The teen opened up about his addiction and suicidal thoughts to an addictions counsellor based in the school, the report adds, but his parents were never brought in and appeared to be unaware of the depths of his despair.

Manitoba’s troubled child-welfare system also let the boy down, Penrose said. Social workers failed to properly assess a home where the boy was staying as unsafe. One agency worker wrote that the boy’s dad was abusive, but there was no followup. Later, the boy stayed at a home where a woman was on probation for a firearms-related offence, but the local child and family services agency approved of the living arrangemen­t anyway.

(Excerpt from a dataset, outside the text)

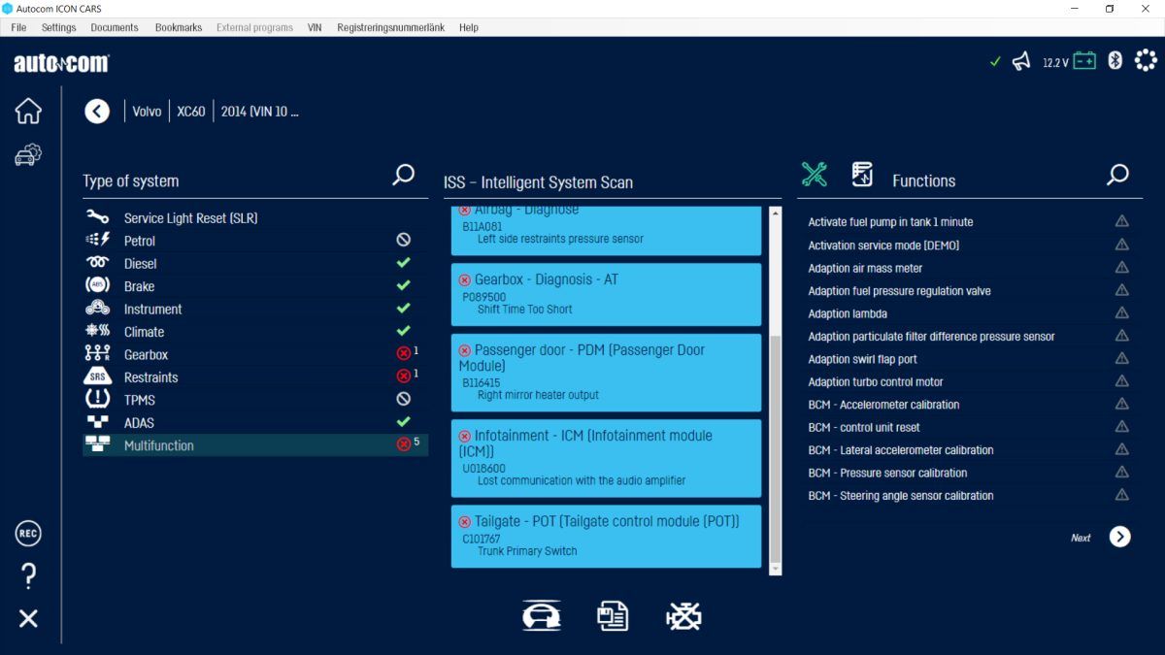
Task: Open Tailgate POT fault C101767 card
Action: coord(607,536)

At 16, the boy was placed overnight in an acute mental-health facility for his suicidal thoughts. He checked out the next day and there was limited assessment of his condition, Penrose said.

Shortly before his 18th birthday, he died in a single-vehicle rollover. He had been drinking and was not wearing a seat belt.

Penrose’s call for better training of social workers echoes concerns raised at a public inquiry into the death of Phoenix Sinclair in 2005. The girl was beaten to death by her mother and mother’s boyfriend after she repeatedly fell through the cracks of the child-welfare system.

Friday’s report is a first for Penrose. Until recently, she was not allowed to publicly release her investigat­ions into individual cases. She was also recently given expanded powers to look beyond child welfare and examine schools, the justice system and other areas.

In the coming months, Penrose hopes to complete her investigat­ion into the case of Tina Fontaine, a 15-year-old girl whose body was pulled from the Red River in 2014. Tina had walked away from a hotel where social workers had placed her. The man charged in her death, was found not guilty.